Ce n’est jamais agréable d’évoquer de tels événements, et ça l’est sans doute encore moins en début d’année (nous avons d’ailleurs préféré ne pas le faire durant les fêtes), mais deux artistes représentatifs de deux grandes ville du blues, Détroit et Chicago, ont choisi le jour de Noël pour tirer leur révérence…
– Il s’agit d’abord d’Alberta Adams, décédée le 25 décembre 2014 à l’âge fort respectable de quatre-vingt-dix-sept ans. Née Roberta Louise Osborne le 26 juillet 1917, elle grandit toutefois à Détroit chez une tante, où elle débute dans les années 1930 comme danseuse de claquettes puis chanteuse, obtenant un engagement au B & C. Durant la décennie suivante, elle se produit régulièrement dans les clubs de la Motor City (en particulier sur Hastings Street) et finit par être remarquée par les frères Chess. Elle enregistre pour la première fois pour la célèbre marque de Chicago dans le groupe de Red Saunders, pour le label Savoy aux côtés du T. J. Fowler Band, et fait partie des Bluesettes de Tiny Bradshaw. Sa réputation lui vaut aussi de tourner avec des artistes à la fois de blues et de jazz, dont Duke Ellington, Louis Jordan, Wynonie Harris, Eddie « Cleanhead » Vinson et T-Bone Walker.

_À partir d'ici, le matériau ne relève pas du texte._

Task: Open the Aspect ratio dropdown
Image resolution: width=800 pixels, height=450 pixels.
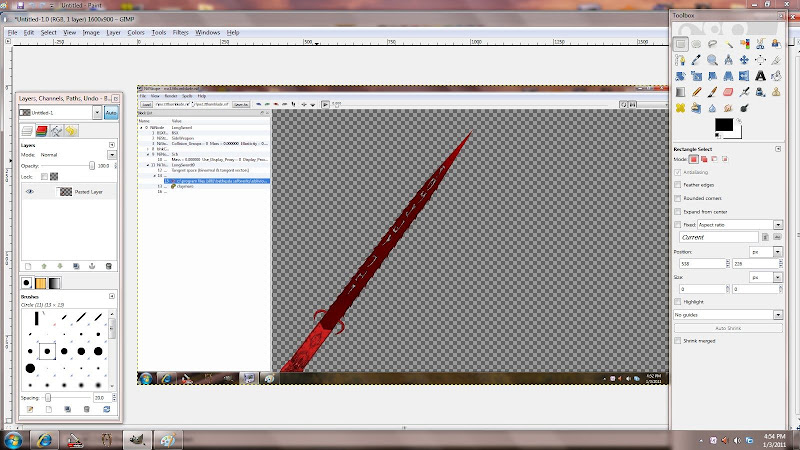Action: [x=742, y=225]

Elle devra toutefois attendre d’avoir quatre-vingts ans pour réaliser ses premières faces sous son nom, quatre titres sur l’anthologie « Blues Across America: The Detroit Scene » (Cannonball, 1997), sur lequels elle est accompagnée des Blues Insurgents de Johnnie Bassett. Et deux ans plus tard, pour la même marque (et avec Bassett…), elle signe son premier album complet, « Born With The Blues », classé parmi les vingt-cinq meilleurs de l’année par Living Blues. Trois autres suivront, dont le dernier en 2008, naturellement intitulé « Detroit Is My Home ». En 2006, à 89 ans, Alberta Adams sera même récompensée d’un Detroit Music Award dans la catégorie Outstanding Blues/R&B Recording pour son EP « Detroit’s Queen Of The Blues ». Elle continuera de se produire épisodiquement dans ses dernières années malgré une santé déclinante due à son âge. Mais quelle carrière pour cette chanteuse, débutée durant l’entre-deux-guerres !

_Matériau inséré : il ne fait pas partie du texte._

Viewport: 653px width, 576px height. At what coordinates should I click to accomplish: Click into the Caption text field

En 2007 à Chicago. © : Brigitte Charvolin

– Direction Chicago pour un autre bluesman parti le 25 décembre, qui n’est autre que le chanteur et guitariste James Wheeler, qui avait soixante-dix-sept ans. Né le 28 août 1937 à Albany en Géorgie. Contrairement à  ce que l’on pourrait croire, ce futur pilier du blues de la Windy City s’intéresse d’abord au big bands de jazz et ne joue d’aucun instrument quand il s’installe en 1956 dans la ville, où il rejoint son frère aîné Golden « Big » Wheeler (1929-1998). Ce dernier, chanteur et harmoniciste, qui fréquente Chicago depuis une dizaine d’années, va évidemment l’introduire dans le milieu du blues et James se met peu après à la guitare. Il prend confiance et finit par jouer assidûment, notamment au club Arden avec Billy Boy Arnold au début des années 1960. Il décide de lancer son propre groupe en 1963, les Jaguars (à l’époque, Wheeler ne chante pas, c’est son bassiste Johnny Howard qui s’en charge), et sa carrière commence vraiment quand il remplace Syl Johnson au Just Me Lounge.

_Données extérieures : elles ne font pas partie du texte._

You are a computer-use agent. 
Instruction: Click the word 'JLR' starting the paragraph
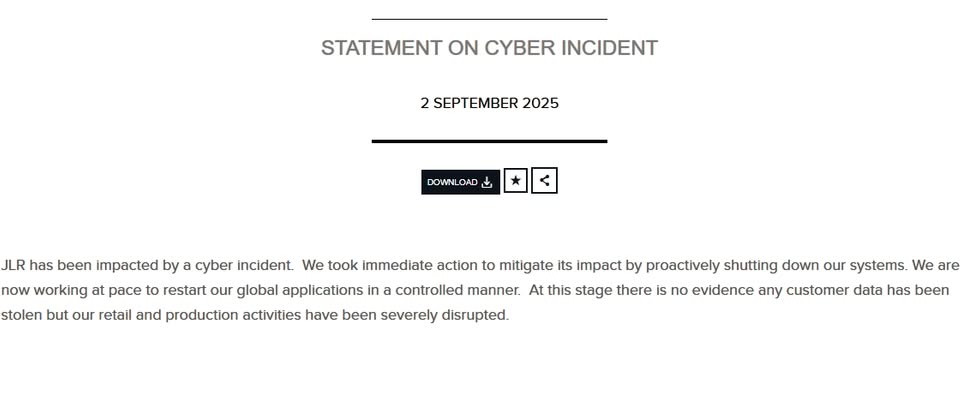point(13,266)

En 2007 à Chicago. © : Brigitte Charvolin

Les portes de nombreux autres clubs de la ville s’ouvrent et la formation joue derrière des artistes de la stature de B.B. King, Millie Jackson, O. V. Wright et Otis Clay. Et justement, quand les Jaguars se séparent en 1972, Clay lui demande de former son groupe pour les tournées, une aventure qui se prolonge jusqu’en 1975. Sans se retirer complètement, Wheeler est moins actif la décennie suivante et réapparaît en 1986. Cette année-là, il reçoit un appel d’Otis Rush qui recherche un guitariste pour l’accompagner au Kingston Mines ; Wheeler accepte la proposition tout en précisant : « OK, juste pour ce week-end. » Leur collaboration durera en fait sept ans ! Durant cette période, Rush incite aussi Wheeler à chanter, le laissant intervenir dans ce registre lors de ses concerts. Après avoir quitté Rush en 1993, Wheeler n’a aucun mal à trouver des engagements au sein des meilleurs groupes de Chicago. On le retrouve ainsi sur trois albums de Mississippi Heat, ou bien aux côtés de Magic Slim et de Willie Kent. Il n’a réalisé que deux albums sous son nom, tous deux chez Delmark, « Ready » (1998, avec son frère) et « Can’t Take It » (2000), mais ils illustrent le talent de ce bluesman discret et exemplaire, dont le jeu de guitare fin et expressif aura compté dans l’histoire du blues de Chicago depuis les années 1970.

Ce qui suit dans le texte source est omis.